Archive for Thursday, November 11, 2004

Eagle Bend again calls for tax dollars

Commissioner: Golf course may never be self-supporting

November 11, 2004


A triple bogey may not be the worst pain Eagle Bend Golf Course creates for Lawrence residents.

A new report from the city's finance department projects taxpayers again will be asked to subsidize the city-owned, 18-hole course at the base of Clinton Lake Dam.

The reason: The course will lose as much as $150,000 this year. That's a slight improvement from the $162,624 lost last year, but Eagle Bend officials had projected the course to break even this year after they cut expenses and increased some greens fees.

"We've had a wet summer, and that has made a big difference in our projections," said Fred DeVictor, director of the city's Parks and Recreation Department. "In June and July, we probably had 15 to 17 days, with a lot of them weekends, that were affected by rain."

But DeVictor said the decline couldn't all be blamed on the weather.

The total number of rounds may not reach 30,000 in 2004, DeVictor said. That would be down from 32,000 in 2003 and a high of 41,500 rounds in 2001.

Higher fees, less service

He said increased competition since the course was built in 1998 and a slowdown in the entire golf industry after 9-11 also were to blame. DeVictor said city officials must consider a more aggressive increase of greens fees for 2005, but declined to predict how much they might be increased.

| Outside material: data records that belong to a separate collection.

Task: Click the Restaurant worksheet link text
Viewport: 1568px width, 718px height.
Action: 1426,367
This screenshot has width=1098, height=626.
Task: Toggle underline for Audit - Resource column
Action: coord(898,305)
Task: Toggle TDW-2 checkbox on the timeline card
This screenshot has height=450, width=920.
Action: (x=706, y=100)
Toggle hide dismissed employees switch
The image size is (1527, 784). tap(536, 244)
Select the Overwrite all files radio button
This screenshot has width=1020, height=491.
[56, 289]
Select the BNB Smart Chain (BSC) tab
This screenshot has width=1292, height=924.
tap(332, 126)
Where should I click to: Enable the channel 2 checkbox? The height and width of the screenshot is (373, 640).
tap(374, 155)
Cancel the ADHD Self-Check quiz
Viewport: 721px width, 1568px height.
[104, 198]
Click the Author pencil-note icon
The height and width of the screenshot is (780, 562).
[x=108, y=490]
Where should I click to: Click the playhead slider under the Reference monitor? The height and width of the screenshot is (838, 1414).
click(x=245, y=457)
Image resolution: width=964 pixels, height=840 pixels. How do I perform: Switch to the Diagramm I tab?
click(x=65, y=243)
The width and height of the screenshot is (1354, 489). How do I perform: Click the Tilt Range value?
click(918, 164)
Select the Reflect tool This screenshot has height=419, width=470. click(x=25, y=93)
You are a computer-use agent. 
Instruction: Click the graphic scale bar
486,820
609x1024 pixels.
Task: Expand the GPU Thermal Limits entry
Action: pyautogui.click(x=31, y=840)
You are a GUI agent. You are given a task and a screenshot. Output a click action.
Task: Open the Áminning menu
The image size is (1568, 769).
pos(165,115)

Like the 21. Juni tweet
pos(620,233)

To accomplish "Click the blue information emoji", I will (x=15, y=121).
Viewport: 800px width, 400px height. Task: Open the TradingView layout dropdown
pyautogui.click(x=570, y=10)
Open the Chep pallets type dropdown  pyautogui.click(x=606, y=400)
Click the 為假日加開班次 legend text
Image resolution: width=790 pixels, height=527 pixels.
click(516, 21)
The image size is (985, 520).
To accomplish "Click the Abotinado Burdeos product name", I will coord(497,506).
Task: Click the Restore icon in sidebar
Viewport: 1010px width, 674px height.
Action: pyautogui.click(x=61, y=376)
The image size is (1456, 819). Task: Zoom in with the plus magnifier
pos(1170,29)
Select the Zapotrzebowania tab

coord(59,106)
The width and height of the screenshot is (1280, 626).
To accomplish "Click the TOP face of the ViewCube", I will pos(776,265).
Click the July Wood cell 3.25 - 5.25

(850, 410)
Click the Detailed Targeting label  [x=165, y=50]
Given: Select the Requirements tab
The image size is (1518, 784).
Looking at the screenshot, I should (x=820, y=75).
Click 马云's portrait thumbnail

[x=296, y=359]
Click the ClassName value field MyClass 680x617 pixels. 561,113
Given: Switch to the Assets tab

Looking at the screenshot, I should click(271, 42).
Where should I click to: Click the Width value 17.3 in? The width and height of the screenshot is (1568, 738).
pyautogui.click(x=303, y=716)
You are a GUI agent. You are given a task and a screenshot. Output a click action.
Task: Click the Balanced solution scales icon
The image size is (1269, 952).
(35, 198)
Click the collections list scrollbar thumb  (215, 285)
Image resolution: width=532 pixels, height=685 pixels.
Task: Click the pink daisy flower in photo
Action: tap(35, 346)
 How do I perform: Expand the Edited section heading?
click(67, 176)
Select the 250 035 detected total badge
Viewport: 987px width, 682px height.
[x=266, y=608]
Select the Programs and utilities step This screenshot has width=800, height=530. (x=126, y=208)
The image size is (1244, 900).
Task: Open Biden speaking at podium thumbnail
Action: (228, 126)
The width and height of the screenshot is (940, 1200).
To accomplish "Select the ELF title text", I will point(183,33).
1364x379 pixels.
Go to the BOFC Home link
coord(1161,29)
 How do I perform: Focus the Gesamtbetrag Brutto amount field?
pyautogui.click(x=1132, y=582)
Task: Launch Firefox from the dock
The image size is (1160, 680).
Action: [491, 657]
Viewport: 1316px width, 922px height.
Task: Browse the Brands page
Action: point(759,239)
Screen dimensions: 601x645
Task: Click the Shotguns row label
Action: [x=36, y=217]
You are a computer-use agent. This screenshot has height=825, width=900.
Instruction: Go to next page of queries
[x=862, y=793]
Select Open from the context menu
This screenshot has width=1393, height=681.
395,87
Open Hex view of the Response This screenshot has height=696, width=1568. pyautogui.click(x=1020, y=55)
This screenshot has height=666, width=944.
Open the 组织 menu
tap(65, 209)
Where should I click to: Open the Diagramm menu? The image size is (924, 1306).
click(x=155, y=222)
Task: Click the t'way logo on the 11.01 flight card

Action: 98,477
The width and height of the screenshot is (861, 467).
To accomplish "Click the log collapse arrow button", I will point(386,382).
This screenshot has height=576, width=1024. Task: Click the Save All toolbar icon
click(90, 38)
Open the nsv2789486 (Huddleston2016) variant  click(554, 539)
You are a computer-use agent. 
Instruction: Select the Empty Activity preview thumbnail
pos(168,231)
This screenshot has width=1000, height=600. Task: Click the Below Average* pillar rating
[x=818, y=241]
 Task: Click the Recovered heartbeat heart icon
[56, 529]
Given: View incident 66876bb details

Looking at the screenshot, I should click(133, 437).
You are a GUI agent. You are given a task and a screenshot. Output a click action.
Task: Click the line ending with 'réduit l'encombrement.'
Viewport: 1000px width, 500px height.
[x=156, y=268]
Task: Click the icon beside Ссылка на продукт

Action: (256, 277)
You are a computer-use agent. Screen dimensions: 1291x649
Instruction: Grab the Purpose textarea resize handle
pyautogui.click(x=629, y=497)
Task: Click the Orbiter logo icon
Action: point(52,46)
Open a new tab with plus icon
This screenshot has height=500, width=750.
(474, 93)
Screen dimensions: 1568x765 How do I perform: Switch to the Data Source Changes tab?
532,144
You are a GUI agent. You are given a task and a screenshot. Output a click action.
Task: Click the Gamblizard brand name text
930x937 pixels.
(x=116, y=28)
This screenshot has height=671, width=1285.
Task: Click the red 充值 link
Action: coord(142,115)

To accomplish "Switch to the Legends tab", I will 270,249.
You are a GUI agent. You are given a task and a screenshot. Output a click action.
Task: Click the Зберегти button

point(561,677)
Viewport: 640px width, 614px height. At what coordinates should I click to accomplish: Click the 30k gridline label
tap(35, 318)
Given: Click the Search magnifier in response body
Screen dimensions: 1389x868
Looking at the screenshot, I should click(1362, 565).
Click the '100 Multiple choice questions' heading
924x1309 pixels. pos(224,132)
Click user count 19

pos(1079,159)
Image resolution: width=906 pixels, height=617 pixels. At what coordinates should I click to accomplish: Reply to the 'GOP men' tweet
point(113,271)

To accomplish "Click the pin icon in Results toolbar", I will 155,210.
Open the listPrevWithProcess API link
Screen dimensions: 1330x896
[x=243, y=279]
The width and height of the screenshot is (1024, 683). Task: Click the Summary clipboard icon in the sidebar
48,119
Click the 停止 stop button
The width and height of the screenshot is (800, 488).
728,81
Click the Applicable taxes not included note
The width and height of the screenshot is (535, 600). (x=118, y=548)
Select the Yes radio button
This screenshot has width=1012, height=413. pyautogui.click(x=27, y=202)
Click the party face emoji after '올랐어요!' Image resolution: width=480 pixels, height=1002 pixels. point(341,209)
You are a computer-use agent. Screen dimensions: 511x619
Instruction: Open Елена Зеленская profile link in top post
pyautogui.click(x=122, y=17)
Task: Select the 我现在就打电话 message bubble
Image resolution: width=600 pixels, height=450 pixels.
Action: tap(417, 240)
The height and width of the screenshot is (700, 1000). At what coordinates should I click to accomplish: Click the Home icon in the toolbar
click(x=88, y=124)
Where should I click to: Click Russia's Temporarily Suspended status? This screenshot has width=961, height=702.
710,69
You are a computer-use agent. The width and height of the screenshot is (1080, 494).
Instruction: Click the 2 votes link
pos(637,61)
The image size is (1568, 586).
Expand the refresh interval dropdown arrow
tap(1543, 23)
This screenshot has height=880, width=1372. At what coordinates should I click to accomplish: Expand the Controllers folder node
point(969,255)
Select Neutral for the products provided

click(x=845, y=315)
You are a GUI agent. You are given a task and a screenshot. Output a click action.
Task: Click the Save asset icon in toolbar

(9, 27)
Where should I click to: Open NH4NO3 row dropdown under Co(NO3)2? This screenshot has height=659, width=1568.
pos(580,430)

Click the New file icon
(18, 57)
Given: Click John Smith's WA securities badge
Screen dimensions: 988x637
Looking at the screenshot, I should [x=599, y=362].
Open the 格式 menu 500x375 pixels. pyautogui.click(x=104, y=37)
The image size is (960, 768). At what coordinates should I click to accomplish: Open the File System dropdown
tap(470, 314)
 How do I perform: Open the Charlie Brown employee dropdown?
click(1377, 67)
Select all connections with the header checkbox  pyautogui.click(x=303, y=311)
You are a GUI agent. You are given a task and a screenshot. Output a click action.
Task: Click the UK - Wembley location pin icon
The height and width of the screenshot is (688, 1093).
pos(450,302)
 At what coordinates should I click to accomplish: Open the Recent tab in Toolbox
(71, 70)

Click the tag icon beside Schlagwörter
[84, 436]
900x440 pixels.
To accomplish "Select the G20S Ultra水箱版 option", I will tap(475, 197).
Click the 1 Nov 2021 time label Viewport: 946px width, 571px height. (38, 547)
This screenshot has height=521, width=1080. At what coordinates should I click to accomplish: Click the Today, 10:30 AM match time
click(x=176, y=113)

"We're open to reviewing our entire situation and looking at any and all options," DeVictor said.

But City Commissioner David Schauner said he wasn't sure a fee increase was the answer to the course's problem. With a weekend round of golf with a cart already costing $34, Schauner said he thought many Lawrence golfers were leaving the city to play at less expensive courses in outlying communities.

"I'm a believer in user fees, but my concern is that if we raise this user fee too much, we'll have an unproductive result," Schauner said. "We'll chase people away, and we'll actually lose more money."

Keith Rasmussen, of Lawrence, watches his golf ball fly to the
green at Eagle Bend Golf Course. Rasmussen squeezed in as many
holes as he could Wednesday before the rain started.

Keith Rasmussen, of Lawrence, watches his golf ball fly to the green at Eagle Bend Golf Course. Rasmussen squeezed in as many holes as he could Wednesday before the rain started.

Losing proposition?

Instead, he said, city taxpayers may have to accept the possibility that the golf course will never pay its own way, though the loss could be reduced. And subsidizing the golf course, Schauner said, is a reasonable use of city money.

"I suppose there are people who think it isn't a good use of money, but I think the golf course is the type of amenity that makes the city a more attractive place," he said. "It may just be part of the cost of making the city more livable."

City officials said cuts in services at the course also would be discussed. Ed Mullins, the city's director of finance, said issues such as how often the course was mowed, how many chemicals were used, and whether ancillary services such as the concession stand and pro shop were paying their own way would be discussed.

Other courses

The financial performance of other city-owned golf courses in the area has been mixed. Topeka Public Golf Course, operated by the Topeka Parks and Recreation Department, also is losing money, said Doug Reynolds, associate director of administration for the department. He said the course had spent about $110,000 more than it had generated in revenues.

"There are just too many golf courses right now," Reynolds said. "Golf has just been overbuilt."

Overland Park's two city-owned courses remain profitable, though not as profitable as they were three years ago, said Sandy Queen, who oversees the city's golf operations.

He agreed the industry was in a tough spot now. It's because the number of new golf courses increased rapidly during the 1990s when golf peaked in popularity and governments and housing developers had money to invest in golf courses.

Queen said the biggest difference between his courses and Eagle Bend was that his were paid for when the downturn in the golf industry hit. Lawrence officials still are paying $320,000 a year in bond payments related to the construction of Eagle Bend. That debt won't be retired until 2016.

"It is very difficult to be profitable right now," Queen said. "But you have to realize that a golf course is a long-term investment. Golf is in a downturn right now, but it won't always be. And eventually your facilities will be paid for, and then it will be a good investment."